- Task details
Print the line containing "Instruction: Click check" and all lines after it to the end of the records below, exactly as written. No pictures.

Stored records
********
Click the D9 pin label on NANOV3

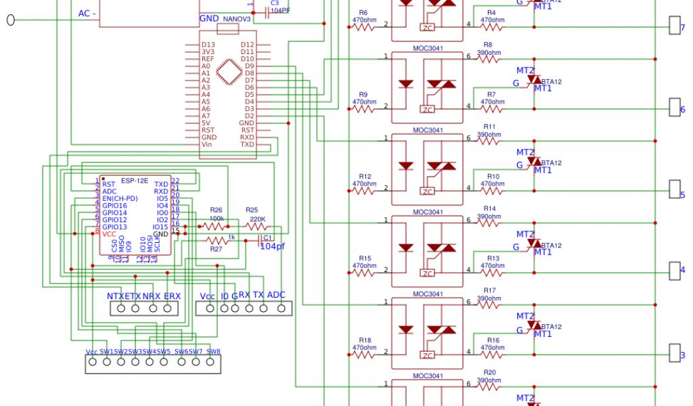(249, 66)
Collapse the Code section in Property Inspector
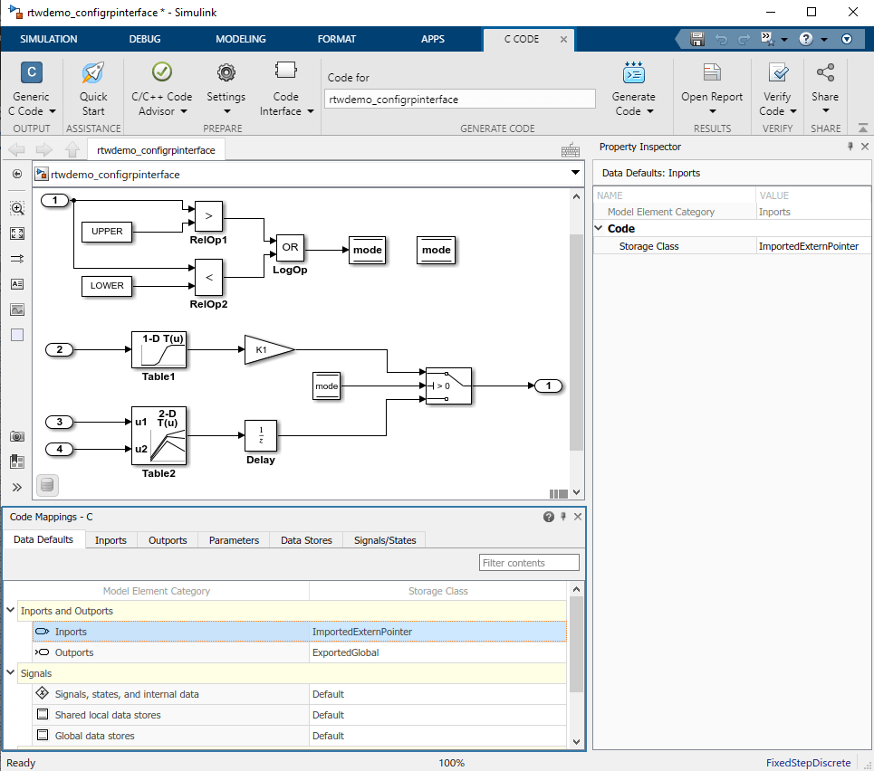This screenshot has width=874, height=771. [600, 229]
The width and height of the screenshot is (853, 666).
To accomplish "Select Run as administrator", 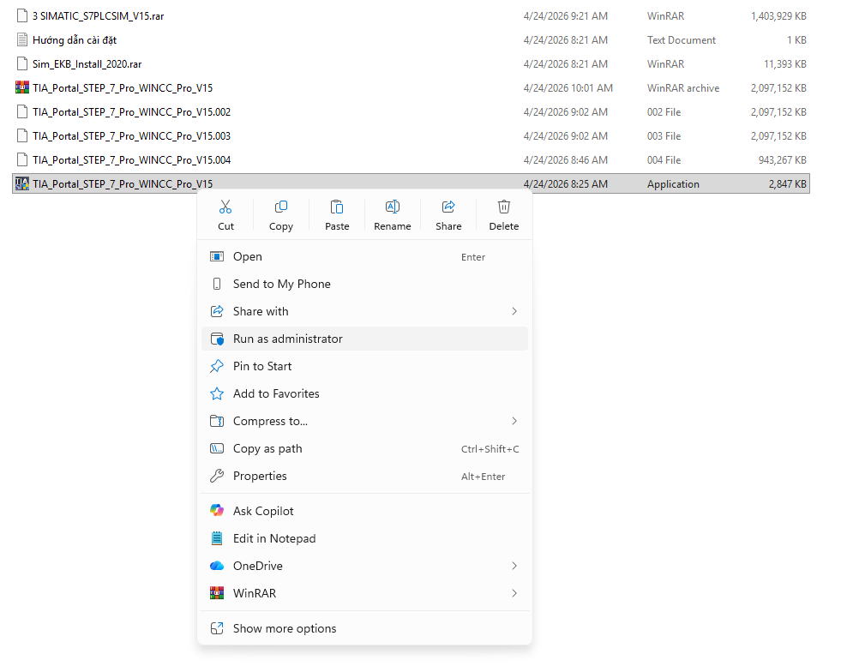I will 287,339.
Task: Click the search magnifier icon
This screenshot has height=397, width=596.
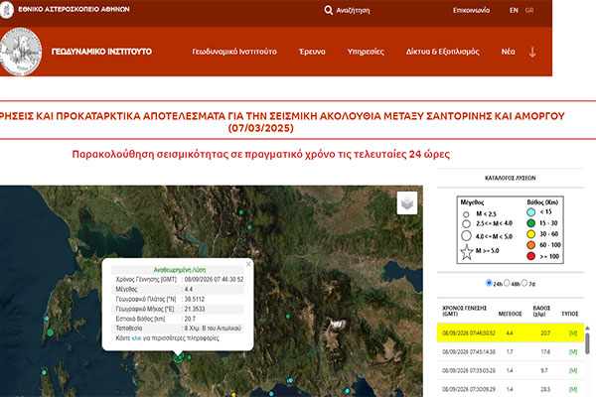Action: point(329,10)
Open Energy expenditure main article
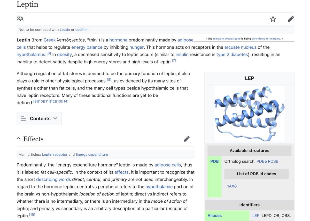 92,155
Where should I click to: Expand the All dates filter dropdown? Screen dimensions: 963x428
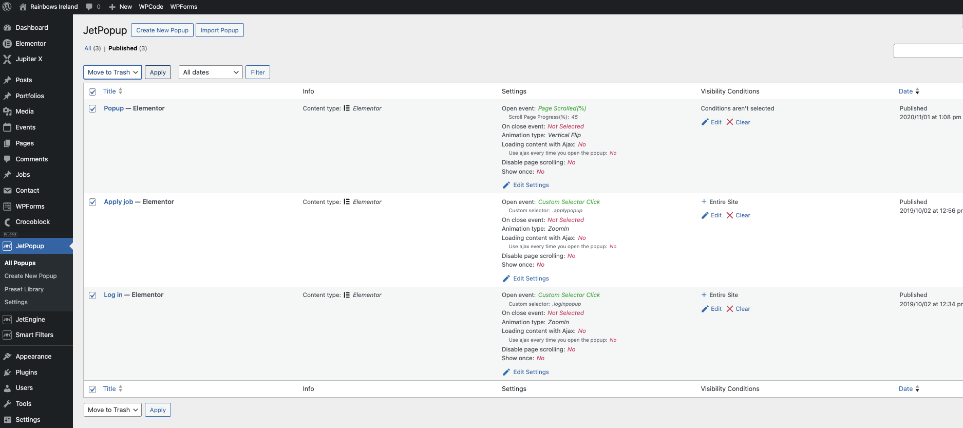(211, 72)
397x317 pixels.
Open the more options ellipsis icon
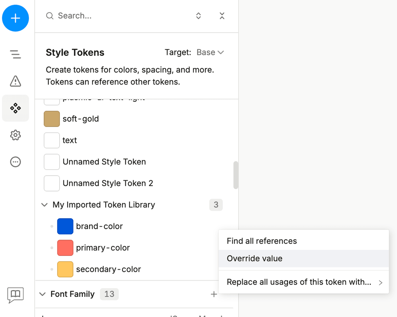click(15, 162)
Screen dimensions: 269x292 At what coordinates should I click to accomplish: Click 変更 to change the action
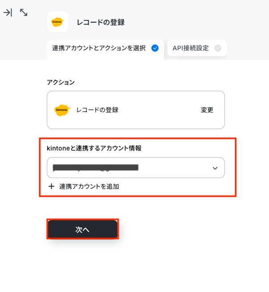(x=207, y=110)
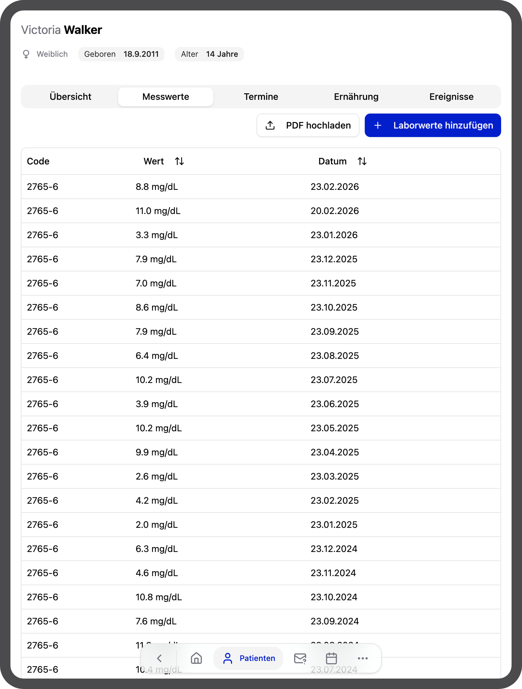This screenshot has width=522, height=689.
Task: Sort table by Datum column arrows
Action: pyautogui.click(x=362, y=161)
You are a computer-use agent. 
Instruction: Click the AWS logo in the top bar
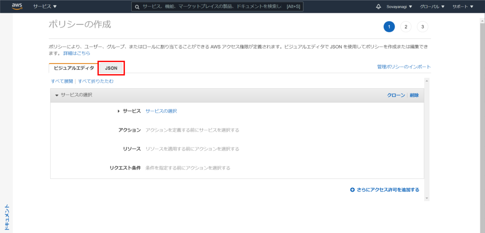[x=17, y=6]
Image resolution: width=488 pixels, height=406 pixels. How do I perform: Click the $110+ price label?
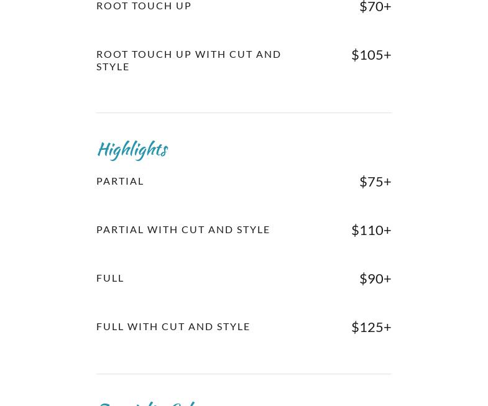[371, 229]
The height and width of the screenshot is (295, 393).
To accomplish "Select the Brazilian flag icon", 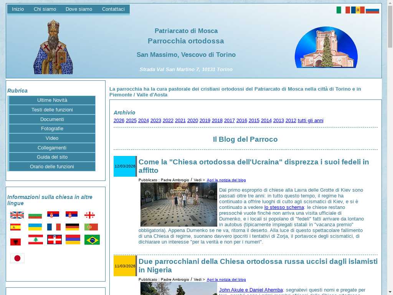I will pos(92,240).
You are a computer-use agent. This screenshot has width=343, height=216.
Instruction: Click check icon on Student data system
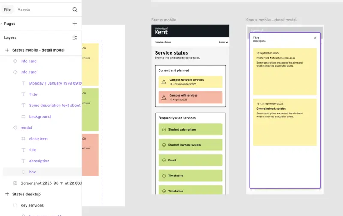164,130
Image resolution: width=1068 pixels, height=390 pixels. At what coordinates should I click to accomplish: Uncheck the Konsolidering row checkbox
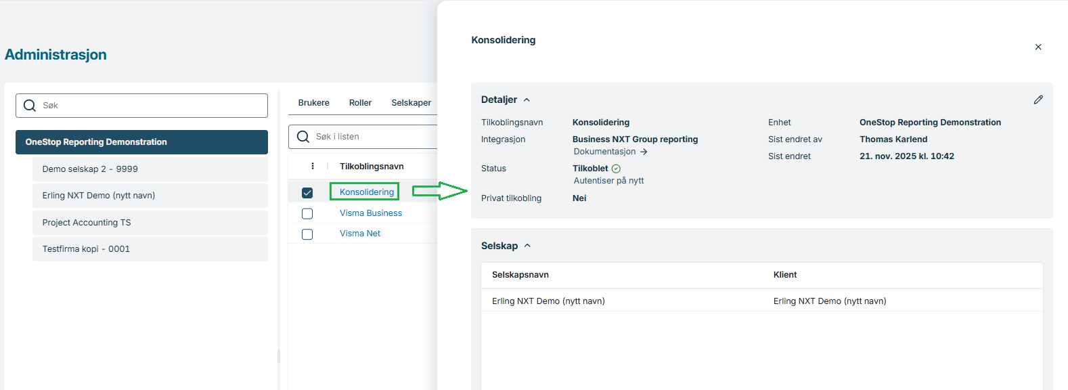pos(307,193)
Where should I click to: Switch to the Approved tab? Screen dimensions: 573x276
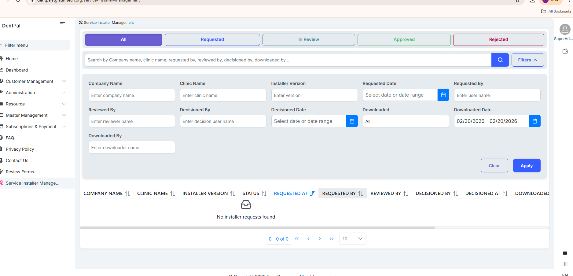(404, 39)
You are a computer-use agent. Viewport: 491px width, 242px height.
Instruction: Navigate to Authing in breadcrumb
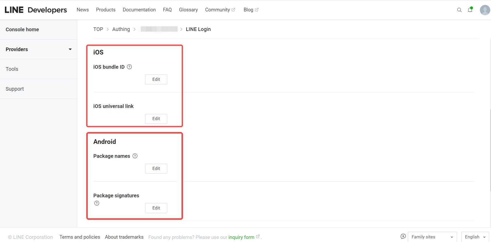coord(121,29)
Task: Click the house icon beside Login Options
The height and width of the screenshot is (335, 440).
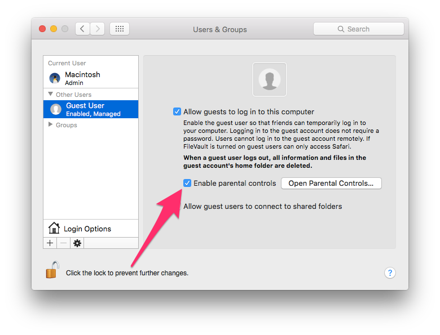Action: [54, 228]
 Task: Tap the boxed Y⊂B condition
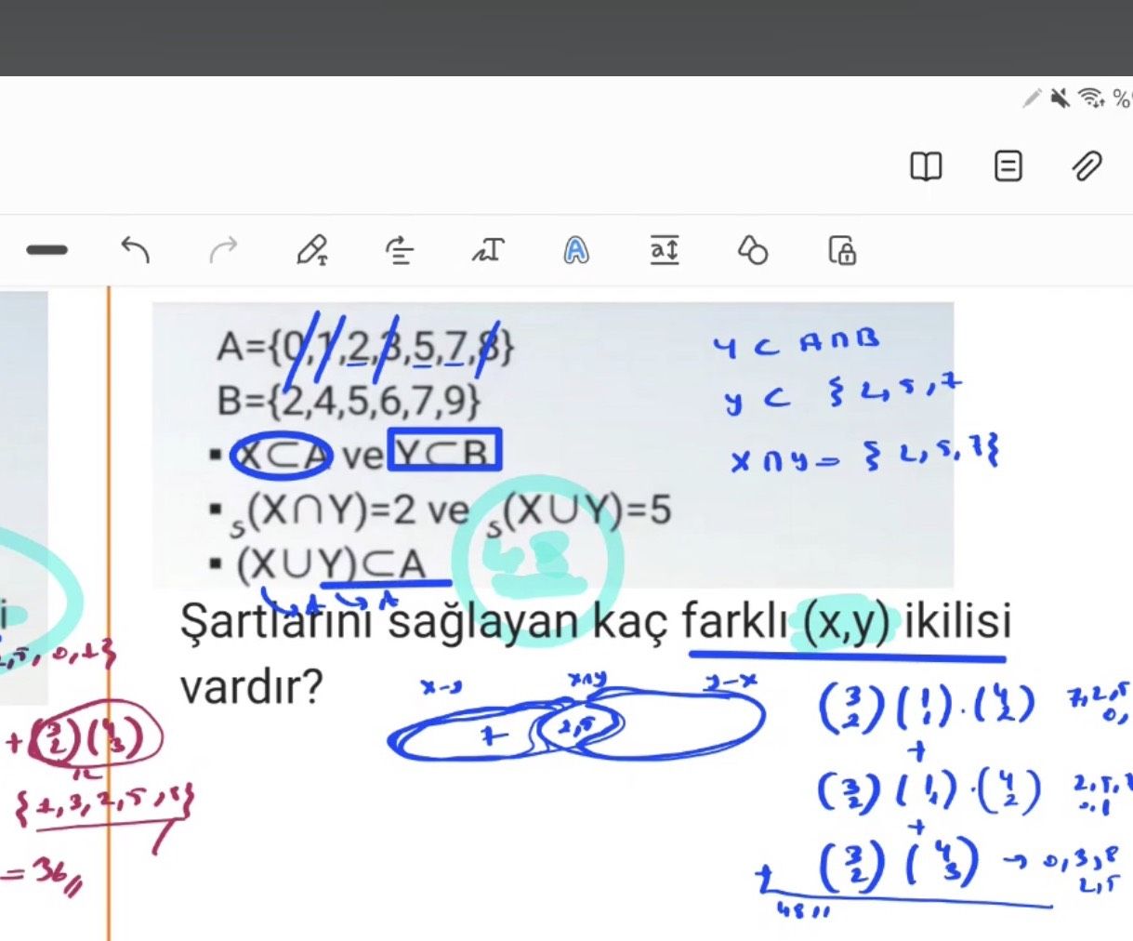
********
- Exercise result
Instruction: Click check icon on Student data system
164,130
Image resolution: width=1068 pixels, height=390 pixels. At what coordinates should I click to accomplish: Uncheck the Konsolidering row checkbox
pos(307,193)
Where should I click to: Switch to the Approved tab? Screen dimensions: 573x276
(404, 39)
You are a computer-use agent. Viewport: 491px width, 242px height.
Instruction: Navigate to Authing in breadcrumb
coord(121,29)
Task: Click the house icon beside Login Options
The height and width of the screenshot is (335, 440).
Action: [54, 228]
 Task: Tap the boxed Y⊂B condition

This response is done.